=== Provided passage ===

STATIC_FUNC_4_VA expands like so:

if (n >= 4) {
    _static_varargs_table(l,n);
    OOLUA_C_FUNC_6(void, texture, const std::string&, const pi_vector&, const pi_vector&, const pi_vector&, OOLUA::Lua_table, int)
}

You can go read _static_varargs_table() too. Its interesting but not really relevant to this discussion.

So right now this is all working wonderfully well. I’m not quite finished refactoring all the functions, but its only a short hop away. But there is one fatal flaw in all this which I’m really struggling with right now. The problem is that all calls made by OOLua via its method/function macros don’t have ready access to the lua_State representing the interpreter, which means if at any point OOLua can’t do something for you (which is often) and you need to drop back down to the standard Lua API, you’re stuck.

In LmrModel this is not a problem as the state is held in a global. In LuaUtilFuncs however there’s no such global and indeed, you wouldn’t want one, as these functions as used by several different interpreter contexts throughout the codebase.

=== Dataset entries ===

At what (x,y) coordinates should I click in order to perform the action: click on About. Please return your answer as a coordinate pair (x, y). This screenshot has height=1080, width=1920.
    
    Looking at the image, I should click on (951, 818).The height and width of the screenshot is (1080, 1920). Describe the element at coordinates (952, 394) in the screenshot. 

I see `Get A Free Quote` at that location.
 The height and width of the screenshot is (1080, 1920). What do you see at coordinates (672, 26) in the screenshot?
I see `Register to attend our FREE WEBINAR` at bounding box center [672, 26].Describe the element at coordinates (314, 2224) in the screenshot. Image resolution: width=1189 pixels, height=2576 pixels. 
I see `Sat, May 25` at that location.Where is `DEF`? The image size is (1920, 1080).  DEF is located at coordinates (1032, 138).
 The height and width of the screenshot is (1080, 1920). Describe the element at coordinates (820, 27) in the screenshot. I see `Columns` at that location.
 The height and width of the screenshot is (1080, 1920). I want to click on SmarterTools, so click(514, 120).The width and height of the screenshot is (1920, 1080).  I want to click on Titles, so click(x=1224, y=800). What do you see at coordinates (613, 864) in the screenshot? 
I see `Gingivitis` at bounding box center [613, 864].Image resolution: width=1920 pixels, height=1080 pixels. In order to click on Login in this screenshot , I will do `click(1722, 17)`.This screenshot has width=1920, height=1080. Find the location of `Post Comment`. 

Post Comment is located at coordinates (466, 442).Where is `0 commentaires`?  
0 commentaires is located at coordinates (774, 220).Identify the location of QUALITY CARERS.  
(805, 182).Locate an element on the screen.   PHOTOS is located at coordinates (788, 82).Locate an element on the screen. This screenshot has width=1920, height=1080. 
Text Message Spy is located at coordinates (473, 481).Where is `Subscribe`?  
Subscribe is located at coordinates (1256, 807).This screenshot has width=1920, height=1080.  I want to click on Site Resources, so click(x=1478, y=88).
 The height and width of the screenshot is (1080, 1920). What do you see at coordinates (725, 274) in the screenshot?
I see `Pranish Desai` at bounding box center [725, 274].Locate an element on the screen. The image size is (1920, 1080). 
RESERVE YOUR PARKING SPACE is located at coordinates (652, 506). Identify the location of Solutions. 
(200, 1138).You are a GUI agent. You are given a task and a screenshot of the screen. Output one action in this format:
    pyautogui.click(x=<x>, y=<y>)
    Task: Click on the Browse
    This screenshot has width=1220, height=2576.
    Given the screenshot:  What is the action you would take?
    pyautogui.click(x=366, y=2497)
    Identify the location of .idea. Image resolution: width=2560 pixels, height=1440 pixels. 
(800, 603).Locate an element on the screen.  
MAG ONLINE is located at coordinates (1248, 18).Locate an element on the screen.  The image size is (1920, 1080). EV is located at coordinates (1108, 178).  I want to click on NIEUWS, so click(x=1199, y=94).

===

| What is needed |
Decide whether each statement agrees with the OOLua text above, answering yes or no and quoting the deciding words of that text: (a) In LmrModel, the Lua state is held in a global. (b) Refactoring of all the functions is complete. (c) The functions in LuaUtilFuncs are used by only one interpreter context.

| Task output |
(a) Yes: "In LmrModel this is not a problem as the state is held in a global."
(b) No: "I’m not quite finished refactoring all the functions"
(c) No: "these functions as used by several different interpreter contexts throughout the codebase"